#### DATA SECTION:

○ ○ ○

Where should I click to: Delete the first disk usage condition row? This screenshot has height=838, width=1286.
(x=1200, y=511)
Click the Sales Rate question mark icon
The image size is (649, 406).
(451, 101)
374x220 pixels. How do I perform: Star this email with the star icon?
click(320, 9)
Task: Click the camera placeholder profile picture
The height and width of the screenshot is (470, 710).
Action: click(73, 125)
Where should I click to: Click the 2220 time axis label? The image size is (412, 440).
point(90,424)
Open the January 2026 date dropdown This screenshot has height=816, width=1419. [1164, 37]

○ ○ ○

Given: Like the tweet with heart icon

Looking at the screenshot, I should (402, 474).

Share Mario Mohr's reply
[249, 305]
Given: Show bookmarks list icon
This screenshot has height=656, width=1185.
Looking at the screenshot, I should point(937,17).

○ ○ ○

#### WHAT YOU WILL DO:
Everything from the line with "Where should I click to: Delete" through the line with "Open the January" in the listing above must be retyped exactly, with nothing added.

#### RESPONSE TO THE EXERCISE:
Where should I click to: Delete the first disk usage condition row? This screenshot has height=838, width=1286.
(x=1200, y=511)
Click the Sales Rate question mark icon
The image size is (649, 406).
(451, 101)
374x220 pixels. How do I perform: Star this email with the star icon?
click(320, 9)
Task: Click the camera placeholder profile picture
The height and width of the screenshot is (470, 710).
Action: click(73, 125)
Where should I click to: Click the 2220 time axis label? The image size is (412, 440).
point(90,424)
Open the January 2026 date dropdown This screenshot has height=816, width=1419. [1164, 37]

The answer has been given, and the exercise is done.